La purga de la Compañía de Jesús parece tener una vinculación,
directa o indirecta, con la irresistible ascensión del Opus en el
Vaticano. Cuanto más peldaños subía éste en la cúpula romana, más
se estrechaba el cerco en torno a los jesuitas, que, a partir de su
Congregación General XXXII (decreto IV: Nuestra misión hoy:
Servicio de la fe y promoción de la justicia), dieron un giro
copernicano en sus prioridades evangelizadoras: compromiso por la
justicia, diálogo con la secularización; evangelización liberadora;
inculturación de la fe.

El Papa prohibió al padre Arrupe, superior general de la Compañía
de Jesús, la convocatoria de la Congregación General de 1981,
donde pensaba presentar su dimisión: "No quiero que convoque esta
Congregación y dimita, por el bien de la Iglesia y el bien de su
propia orden", le dijo de forma tajante. En agosto de 1981 Arrupe
sufrió un grave ataque, que Juan Pablo II aprovechó para dar un
golpe de timón en la Compañía de Jesús. Encargó la dirección de la
misma al padre Paolo Dezza, jesuita italiano octogenario, con la
ayuda del padre Pittau, provincial de la Compañía en Japón, ambos
descontentos con el aperturismo de Arrupe. ¿Razones para la
"intervención"? La confusión que los jesuitas estaban creando en el
pueblo de Dios; su implicación desmedida en la actividad
sociopolítica, con la consiguiente pérdida de la dimensión religiosa;
su vinculación con la teología de la liberación, sobre todo en América
Central; tendencias secularizantes en el seno de la Compañía;
formación excesivamente liberal de los jóvenes jesuitas.
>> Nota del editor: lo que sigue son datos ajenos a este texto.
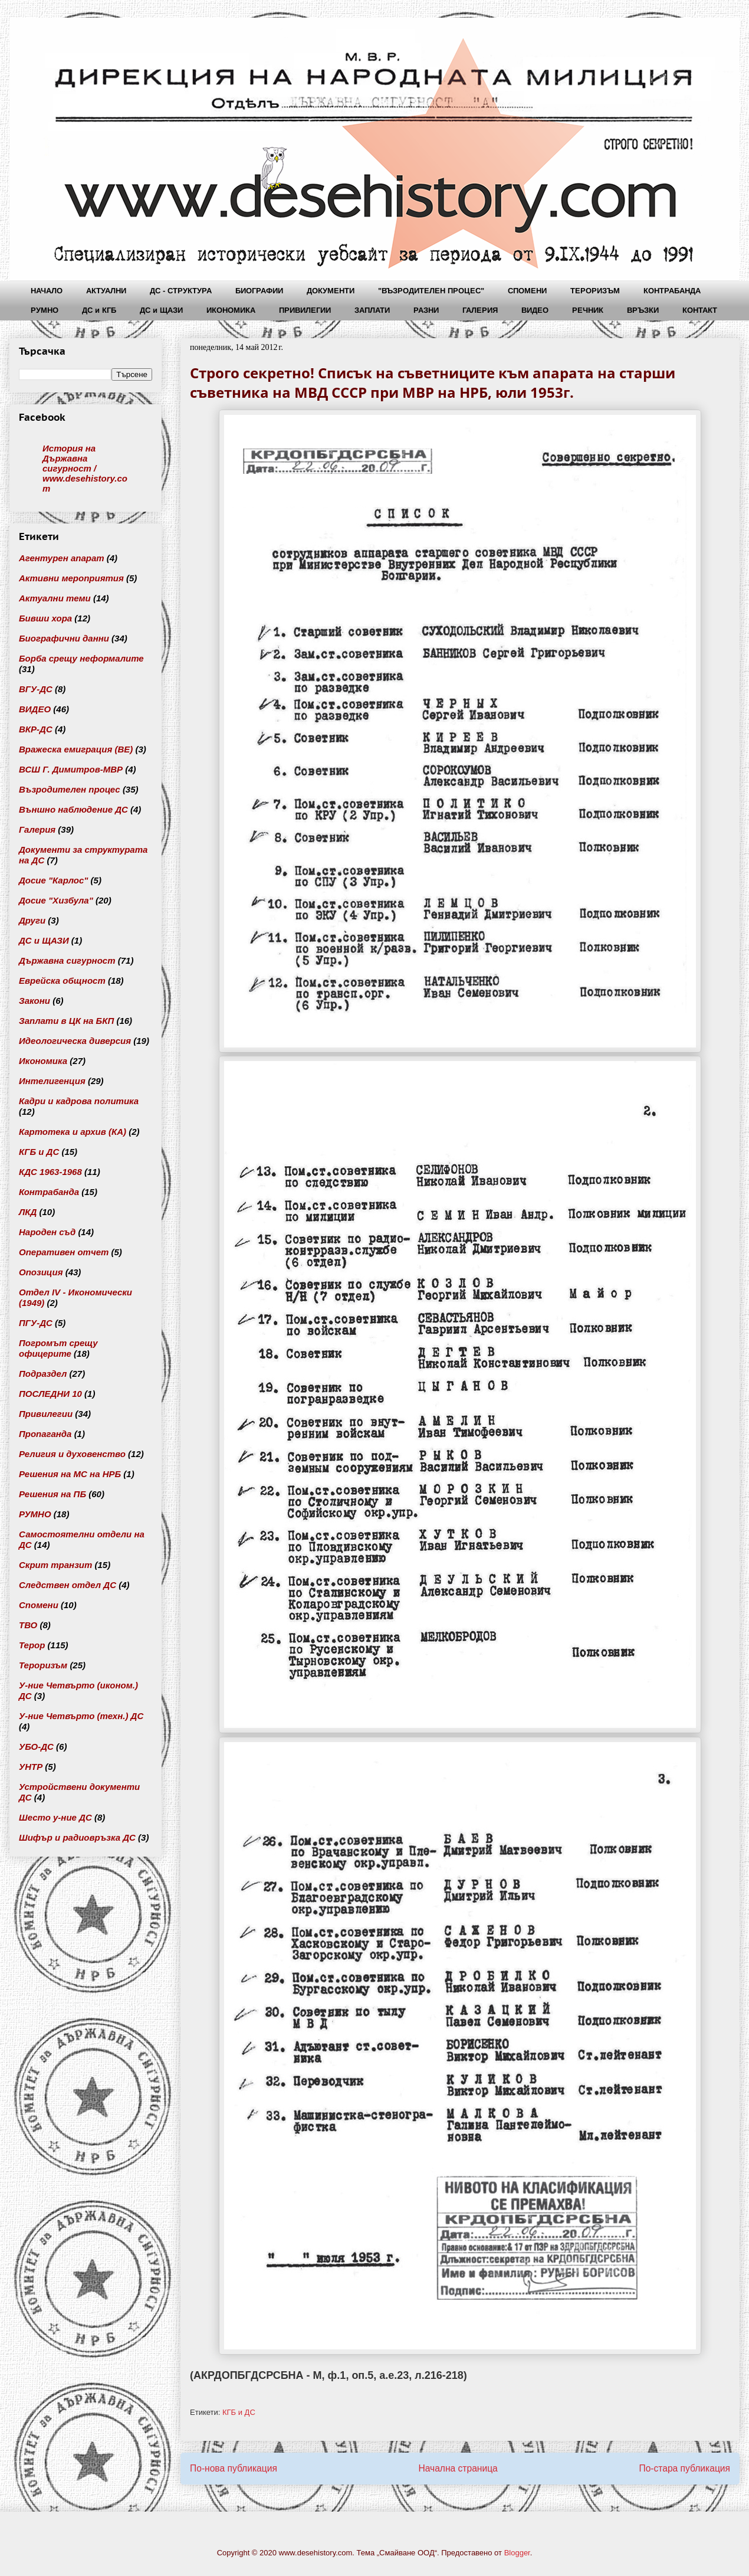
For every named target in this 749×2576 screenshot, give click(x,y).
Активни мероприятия (71, 578)
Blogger (517, 2552)
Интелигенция (52, 1081)
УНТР (30, 1767)
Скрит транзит (55, 1565)
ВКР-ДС (35, 729)
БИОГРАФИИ (259, 290)
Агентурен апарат (61, 558)
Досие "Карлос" (53, 880)
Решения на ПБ (52, 1494)
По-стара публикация (684, 2468)
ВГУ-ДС (35, 689)
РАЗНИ (426, 310)
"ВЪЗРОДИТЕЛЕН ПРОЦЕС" (431, 290)
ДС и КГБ (99, 310)
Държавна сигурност (67, 960)
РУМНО (44, 310)
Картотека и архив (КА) (72, 1132)
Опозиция (41, 1272)
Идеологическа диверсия (75, 1041)
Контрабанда (49, 1192)
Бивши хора (45, 618)
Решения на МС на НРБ (70, 1474)
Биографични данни (64, 638)
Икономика (43, 1061)
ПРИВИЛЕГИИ (305, 310)
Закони (34, 1001)
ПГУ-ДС (35, 1323)
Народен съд (47, 1232)
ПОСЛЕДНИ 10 (50, 1394)
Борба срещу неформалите (81, 658)
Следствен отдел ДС (67, 1585)
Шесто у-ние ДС (55, 1817)
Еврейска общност (62, 981)
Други (32, 920)
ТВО (28, 1625)
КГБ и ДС (238, 2412)
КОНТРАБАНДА (672, 290)
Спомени (38, 1605)
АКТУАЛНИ (106, 290)
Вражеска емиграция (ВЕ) (76, 749)
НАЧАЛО (47, 290)
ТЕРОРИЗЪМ (595, 290)
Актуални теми (55, 598)
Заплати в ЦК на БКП (66, 1021)
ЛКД (28, 1212)
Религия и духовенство (72, 1454)
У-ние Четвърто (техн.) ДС (81, 1716)
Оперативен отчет (64, 1252)
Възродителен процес (69, 789)
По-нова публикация (233, 2468)
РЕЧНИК (587, 310)
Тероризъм (43, 1665)
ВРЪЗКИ (643, 310)
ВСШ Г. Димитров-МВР (71, 769)
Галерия (37, 829)
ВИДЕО (534, 310)
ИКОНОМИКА (230, 310)
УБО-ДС (36, 1747)
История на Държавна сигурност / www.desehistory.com (84, 468)
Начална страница (457, 2468)
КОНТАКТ (699, 310)
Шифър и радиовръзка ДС (77, 1837)
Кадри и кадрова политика (79, 1101)
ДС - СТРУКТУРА (181, 290)
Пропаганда (45, 1434)
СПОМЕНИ (527, 290)
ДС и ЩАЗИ (161, 310)
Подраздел (43, 1374)
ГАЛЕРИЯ (480, 310)
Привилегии (46, 1414)
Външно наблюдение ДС (73, 809)
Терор (32, 1645)
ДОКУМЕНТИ (330, 290)
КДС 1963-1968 (50, 1172)
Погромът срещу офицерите (58, 1348)
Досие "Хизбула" (56, 900)
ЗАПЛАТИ (372, 310)
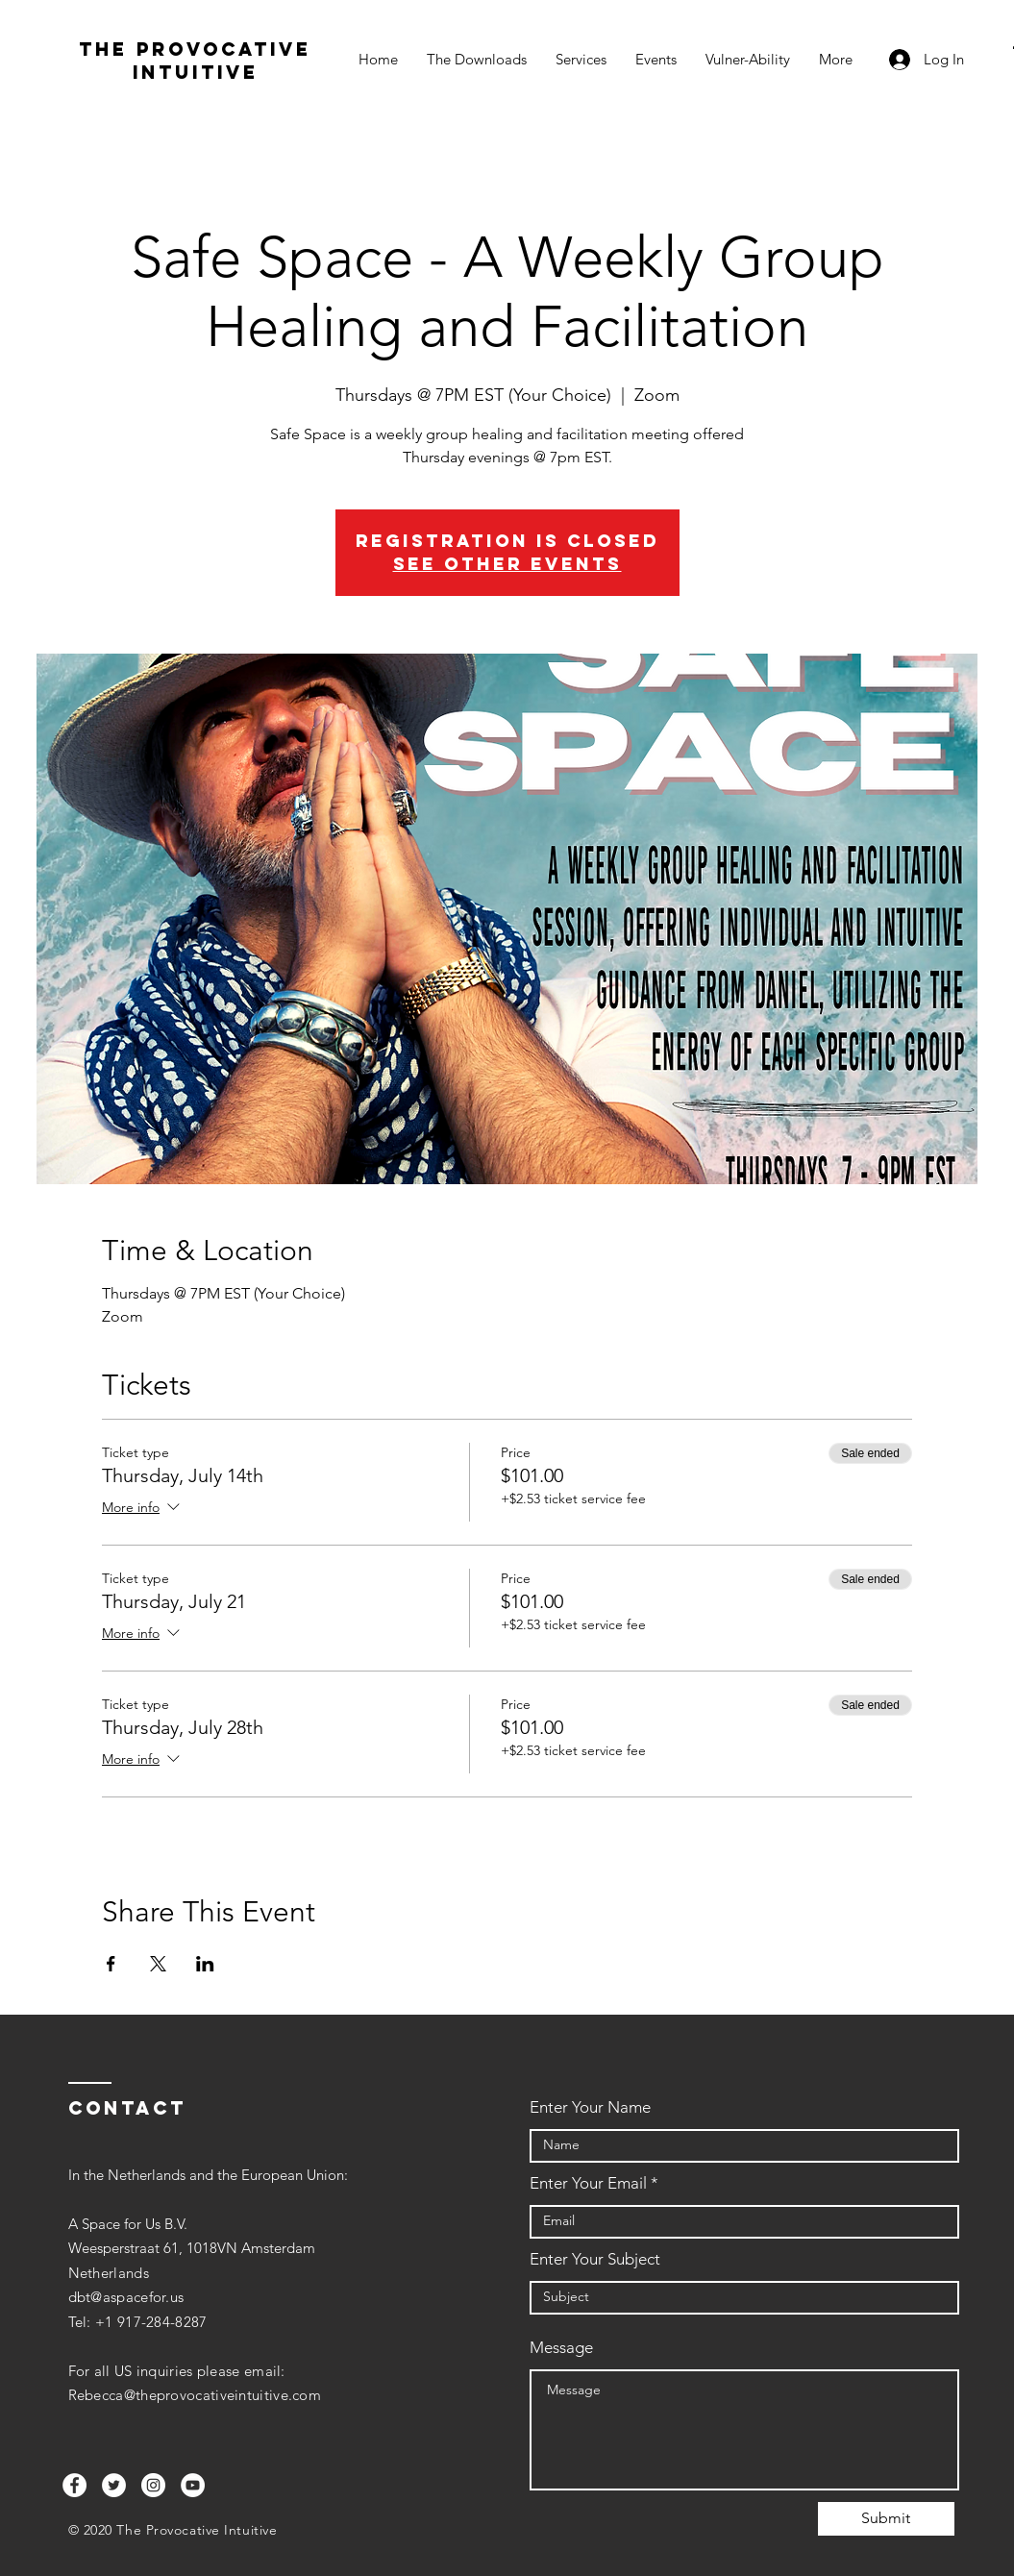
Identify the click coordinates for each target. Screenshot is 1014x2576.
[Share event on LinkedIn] (205, 1963)
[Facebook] (74, 2485)
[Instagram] (153, 2485)
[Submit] (886, 2519)
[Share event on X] (158, 1963)
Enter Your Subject (595, 2259)
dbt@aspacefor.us (126, 2297)
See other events (507, 564)
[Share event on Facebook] (111, 1963)
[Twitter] (114, 2485)
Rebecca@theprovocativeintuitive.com (195, 2395)
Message (561, 2348)
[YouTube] (193, 2485)
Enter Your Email (588, 2183)
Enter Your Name (590, 2107)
Coincido con Juan Arias, uno de los mejores conocedores del último
pontificado, en que la historia dirá si Wojtyla fue el Papa del Opus
Dei, o bien si el Opus fue el que preparó los caminos del arzobispo
de Cracovia, aunque bien pudiera ser que ambas cosas acabaran
conjugándose. Lo que yo creo es que ambos contribuyeron a vaciar
las esperanzas puestas en el Concilio Vaticano II para la reforma de
la Iglesia por millones de cristianos, creyentes de otras confesiones
religiosas y no creyentes. Con el concilio, la Iglesia católica iniciaba
un nuevo camino a ritmo de la historia y en clave de liberación. El
Opus y Juan Pablo II, empero, cambiaron el sentido de la marcha.


Juan José Tamayo-Acosta es director de la Cátedra de Teología y
Ciencias de las Religiones en la Universidad Carlos III de Madrid y
autor de Fundamentalismos y diálogo entre religiones (Trotta,
Madrid,                                                     2004).